Street Art Origins
The official origins of street art is fairly difficult to determine, as many would argue that it is something that has been present for as long as humanity itself. Some of the worlds first-known (and least-understood) forms of art are the prehistoric cave paintings, dating back to as early as 30,000BC. There have been over two hundred painted caves found throughout regions of southern France and northern Spain. More often than not, these paintings illustrated animals but they also depicted the occasional human form, human hand prints, and an array of symbols and engravings. In all cases, their meanings remain elusive but many argue that these ambiguous, prehistoric expressions are humanity’s first introduction to ‘urban’ art.
‘Street art’ as a concept, is a fairly recent adopted term and is often identified with rebellion and vandalism. Primarily associated with graffiti, some of the earliest expressions of modern graffiti dated back to the 1920s when homeless citizens using the railroads in the United States would mark the train boxcars to publicly document their illegal journey. In the 20s and 30s, gangs that scored the urban environment with graffiti were on the rise and during Word War II, a popular communist tag: ‘KILROY WAS HERE!’ accompanied by a drawing of a long-nosed man peering over a wall, started to crop up everywhere. Though the origins of this tag are not really known, there is something very innocent about the communal and comradery nature of graffiti during such a bleak time. With street art so deeply rooted in distress, you can see how simply making your presence known could have brought comfort by creating a sense of community.
The real impact of this subversive street art culture, notably expanded in the 1960s and was referred to as the ‘graffiti boom’ in New York. This was a time when young people started creating an artistic movement to respond to their socio-political environment, communicating sentiments that they could voice nowhere else, publicly through art.
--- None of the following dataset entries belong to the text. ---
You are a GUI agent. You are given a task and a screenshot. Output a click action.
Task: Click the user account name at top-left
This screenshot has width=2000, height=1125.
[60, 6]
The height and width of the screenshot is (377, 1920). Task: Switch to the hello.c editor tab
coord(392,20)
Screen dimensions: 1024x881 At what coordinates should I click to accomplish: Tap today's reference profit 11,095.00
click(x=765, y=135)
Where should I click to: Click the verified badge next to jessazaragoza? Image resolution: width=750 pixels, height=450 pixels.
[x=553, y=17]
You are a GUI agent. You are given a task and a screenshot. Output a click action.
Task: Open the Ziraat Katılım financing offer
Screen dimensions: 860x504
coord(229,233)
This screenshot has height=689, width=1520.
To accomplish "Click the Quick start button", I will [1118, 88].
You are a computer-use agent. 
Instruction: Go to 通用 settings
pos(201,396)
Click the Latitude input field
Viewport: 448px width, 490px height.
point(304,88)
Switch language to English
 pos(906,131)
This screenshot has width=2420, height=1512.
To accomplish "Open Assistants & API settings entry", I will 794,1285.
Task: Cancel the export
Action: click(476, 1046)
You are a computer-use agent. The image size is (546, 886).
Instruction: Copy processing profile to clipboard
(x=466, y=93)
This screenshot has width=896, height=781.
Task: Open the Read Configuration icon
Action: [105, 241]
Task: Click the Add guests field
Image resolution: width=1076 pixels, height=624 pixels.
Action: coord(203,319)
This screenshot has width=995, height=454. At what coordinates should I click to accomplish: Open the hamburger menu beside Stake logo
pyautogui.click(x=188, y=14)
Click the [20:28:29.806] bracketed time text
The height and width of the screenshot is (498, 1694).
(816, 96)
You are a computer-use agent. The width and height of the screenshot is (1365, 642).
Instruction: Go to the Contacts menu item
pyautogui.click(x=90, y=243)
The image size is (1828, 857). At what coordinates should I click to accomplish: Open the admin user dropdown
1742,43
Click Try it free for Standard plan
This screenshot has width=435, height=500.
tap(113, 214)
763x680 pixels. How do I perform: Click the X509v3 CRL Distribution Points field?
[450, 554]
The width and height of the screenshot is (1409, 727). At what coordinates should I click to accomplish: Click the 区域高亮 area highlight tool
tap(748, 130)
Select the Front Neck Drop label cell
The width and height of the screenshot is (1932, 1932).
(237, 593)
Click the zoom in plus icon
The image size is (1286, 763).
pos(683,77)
To better understand the surge of the street art movement in the United States, it is important to note that the cultural climate of New York during this time was one of insecurity and hopelessness. Living not only in a climate of an economic recession but also an environment of crime, lawlessness and violence, the teenagers of New York took to the streets to communicate their thoughts in a public form of rebellion. Thus, street art established itself in the current political and social issues of the community, with more and more artists starting to introduce aesthetic elements in their compositions to bring attention to their work. Street art was being used to emphasis a message, usually one of protest pertaining to social concerns, and placing itself in public venues for all to see.
Soon, this street art phenomenon gained the attention and esteem in the ‘legitimate’ art world and started to be seen in galleries in the early 1980s, two particularly prominent artists of the time being Jean-Michel Basquiat and Keith Haring. Inspired by the simple demonstrations of rebellious and expressive teenagers, street art developed into true artistic monuments, finding its way into galleries and the global art market. TAKI 183, a popular graffitist in the late 1960s and early 1970s stated: ‘a lot of what the graffiti movement spawned, early on, was just vandalism and defacement. But later on, real artists started doing it, and it did become a true art form’. The movement has paved the way for artistic masters such as Banksy, Shepard Fairey, Vhils, Swoon and so many more and although it is still sometimes considered taboo due to its outlawed nature, street art has rightfully earned its place in the contemporary art world.